[Begin]
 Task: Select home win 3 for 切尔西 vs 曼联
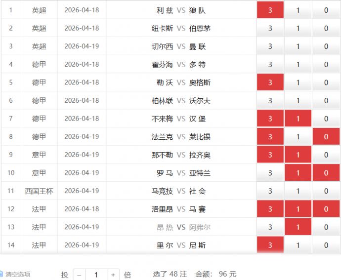[x=270, y=46]
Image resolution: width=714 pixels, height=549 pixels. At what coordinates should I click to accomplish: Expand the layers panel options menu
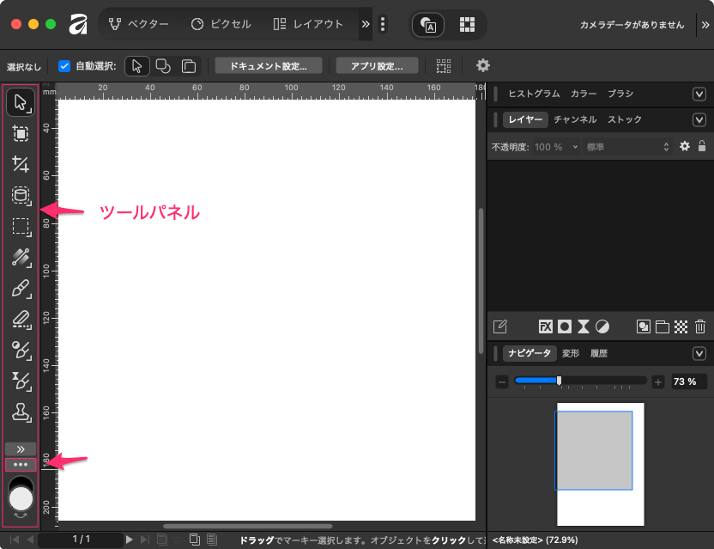699,119
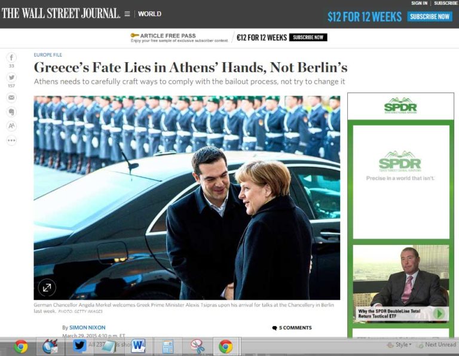The height and width of the screenshot is (356, 459).
Task: Expand the article photo to fullscreen
Action: coord(47,287)
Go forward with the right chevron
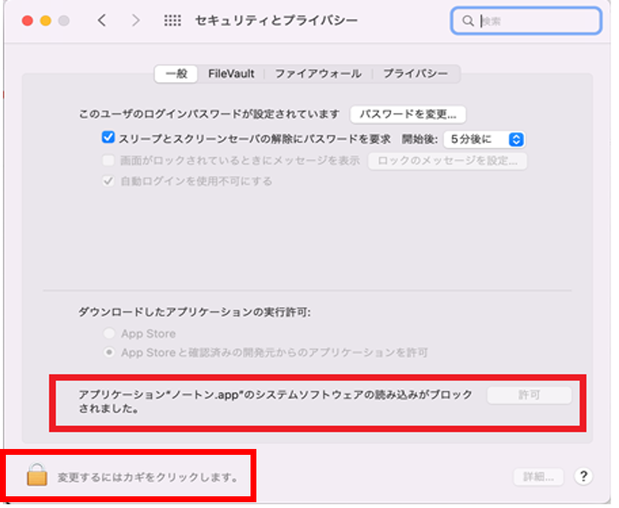The height and width of the screenshot is (508, 619). pos(136,20)
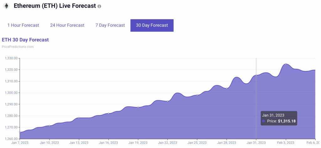321x148 pixels.
Task: Click the Ethereum logo icon
Action: tap(6, 6)
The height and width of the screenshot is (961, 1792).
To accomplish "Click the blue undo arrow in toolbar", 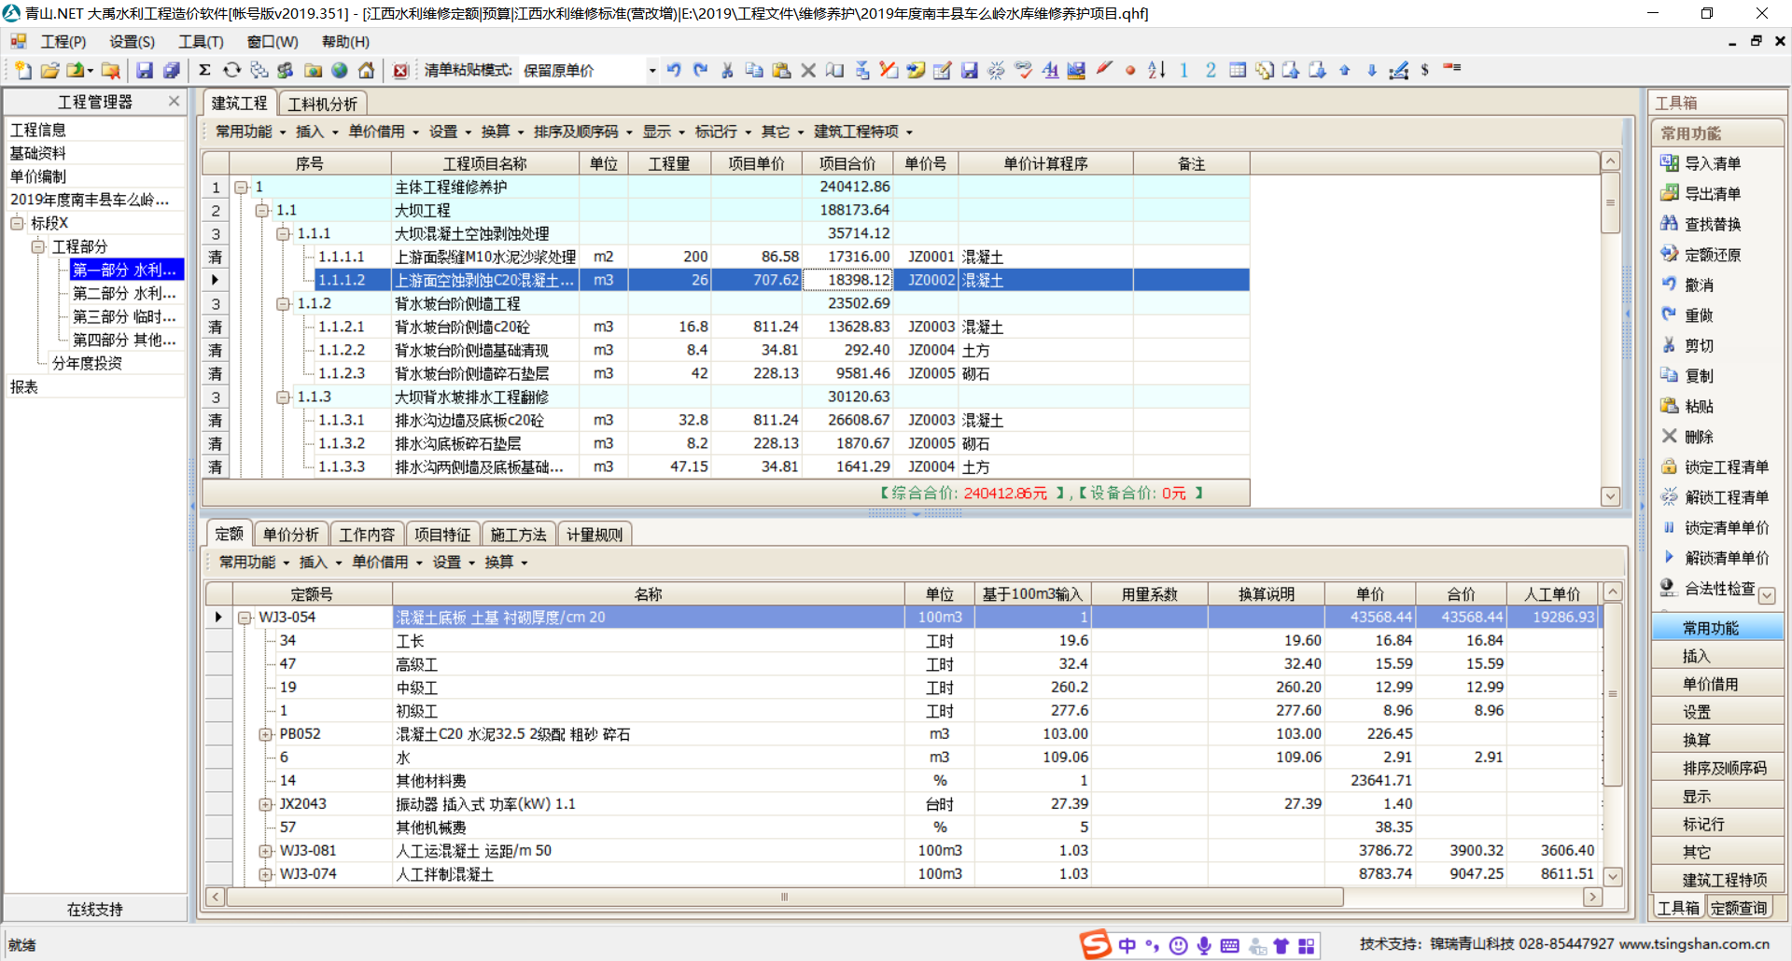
[End]
TASK OBJECTIVE :: Can you retype all of the items above character for character, leaving the pictures out?

RESULT FOR THIS EXERCISE ::
 Task: Select home win 3 for 切尔西 vs 曼联
[x=270, y=46]
Image resolution: width=714 pixels, height=549 pixels. At what coordinates should I click to accomplish: Expand the layers panel options menu
699,119
The height and width of the screenshot is (356, 459).
Task: Expand the article photo to fullscreen
Action: coord(47,287)
Go forward with the right chevron
The height and width of the screenshot is (508, 619). pos(136,20)
321x148 pixels.
Task: Click the Ethereum logo icon
Action: tap(6, 6)
The height and width of the screenshot is (961, 1792).
To accomplish "Click the blue undo arrow in toolbar", 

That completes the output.